Netherland dwarf rabbits or polish rabbits as they're alternately called, are a small breed of bunnies that are round in shape, with a face to match and have short stubby ears. They weigh in only at about 0.9kg and are extremely fragile a breed to handle. Kids of a certain age aren't advised to take care of these rabbits, being extremely delicate animals, with the fear of them dropping it down from a height. These rabbits have been known to reproduce litters of 2 to up to 6 at a time. It is said that those who decide to take care of this type of rabbit breed have to be aware that the female has to mate and produce before she turns a year old. This is because the pelvic bones fuse together when they advance past a year, not allowing the rabbit to give birth naturally. It takes about 32 days for the female to give birth, or sometimes lesser.
Being miniature in size, this rabbit is easy to take care of, with no hassles of accommodating its small frame. Unlike large breeds, the Netherland dwarf rabbit proves to be quite an apt choice for a pet. These rabbits can live up to about 7 years or more, depending on how well you take care of this little bunny. A rabbit's diet has to consist of all things healthy and not human food related, since the digestive system of this breed is sensitive. There are a variety of colors that these rabbits come in - smoke pearl, white, chinchilla, Siamese sable, tan, black, seal point, oral and blue.

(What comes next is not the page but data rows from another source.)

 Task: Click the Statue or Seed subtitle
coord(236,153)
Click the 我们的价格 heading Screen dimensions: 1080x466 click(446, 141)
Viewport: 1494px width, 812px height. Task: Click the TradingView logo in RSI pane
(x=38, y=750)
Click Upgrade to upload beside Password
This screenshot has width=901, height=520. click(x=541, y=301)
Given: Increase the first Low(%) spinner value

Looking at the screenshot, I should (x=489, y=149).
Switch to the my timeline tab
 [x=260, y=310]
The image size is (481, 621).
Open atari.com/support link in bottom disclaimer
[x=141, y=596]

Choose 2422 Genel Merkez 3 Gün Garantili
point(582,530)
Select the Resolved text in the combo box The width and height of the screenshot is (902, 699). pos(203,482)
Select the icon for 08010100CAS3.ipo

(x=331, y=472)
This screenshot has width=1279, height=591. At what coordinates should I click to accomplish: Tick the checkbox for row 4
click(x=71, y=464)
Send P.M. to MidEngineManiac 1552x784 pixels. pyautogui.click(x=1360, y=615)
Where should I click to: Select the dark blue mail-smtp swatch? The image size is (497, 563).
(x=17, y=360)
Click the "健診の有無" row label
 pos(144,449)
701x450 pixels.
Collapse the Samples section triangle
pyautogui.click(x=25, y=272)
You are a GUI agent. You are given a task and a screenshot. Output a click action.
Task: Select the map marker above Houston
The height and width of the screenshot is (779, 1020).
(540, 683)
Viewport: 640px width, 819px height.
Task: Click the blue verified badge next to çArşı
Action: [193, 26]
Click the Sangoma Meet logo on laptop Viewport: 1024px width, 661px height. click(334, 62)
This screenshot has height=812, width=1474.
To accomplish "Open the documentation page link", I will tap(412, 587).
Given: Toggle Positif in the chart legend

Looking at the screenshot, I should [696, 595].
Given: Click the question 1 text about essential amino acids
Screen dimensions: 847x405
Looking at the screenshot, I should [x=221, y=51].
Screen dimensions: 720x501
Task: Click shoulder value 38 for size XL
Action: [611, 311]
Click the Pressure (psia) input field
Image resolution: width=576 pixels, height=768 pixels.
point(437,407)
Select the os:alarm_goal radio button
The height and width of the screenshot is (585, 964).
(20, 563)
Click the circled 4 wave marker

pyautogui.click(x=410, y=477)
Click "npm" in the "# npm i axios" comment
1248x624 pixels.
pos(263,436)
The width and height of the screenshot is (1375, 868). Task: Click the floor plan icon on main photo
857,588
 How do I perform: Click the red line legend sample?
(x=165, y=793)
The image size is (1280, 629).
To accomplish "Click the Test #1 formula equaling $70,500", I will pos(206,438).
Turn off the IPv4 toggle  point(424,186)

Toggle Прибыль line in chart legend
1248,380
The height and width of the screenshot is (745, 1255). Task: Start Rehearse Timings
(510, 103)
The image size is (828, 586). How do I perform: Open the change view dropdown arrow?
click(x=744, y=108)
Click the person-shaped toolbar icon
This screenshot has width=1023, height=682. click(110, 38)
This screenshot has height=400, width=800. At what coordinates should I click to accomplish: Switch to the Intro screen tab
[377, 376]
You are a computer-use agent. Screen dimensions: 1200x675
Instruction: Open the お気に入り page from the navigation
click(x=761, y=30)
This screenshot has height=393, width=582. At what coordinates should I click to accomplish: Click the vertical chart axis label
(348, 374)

How to Take Care of a Netherland Dwarf Rabbit
To understand the responsibility that goes into Netherland dwarf rabbit care, you'd have to do a lot of research on how to take care of rabbits in general, since all breeds have the same needs.
What Do I Feed My Rabbit?
A lot of people feed rabbits human food, to either save up on buying them their separate stock of food, or because they don't really care what their pets eat. It is important to realize that all pets have their own individual needs, and without addressing these in the right way, you are in for trouble. Rabbits unlike other pets, have highly sensitive digestive systems, where the Netherland dwarf rabbit is the most frail one among the others. You need to keep the three most important meals at home that your rabbit needs - rabbit feed/dry mix, fruits and veggies. Fruits have to be given in moderation while veggies can be given in abundance. Do not ignore the importance of feeding your rabbit feed/dry mix, since it makes up for lost vitamins and minerals while eating other food sources. Give these bunnies plenty of drinking water, especially during the summer. Use heavy based bowls to avoid food from being knocked over. Feed them at least four times a day.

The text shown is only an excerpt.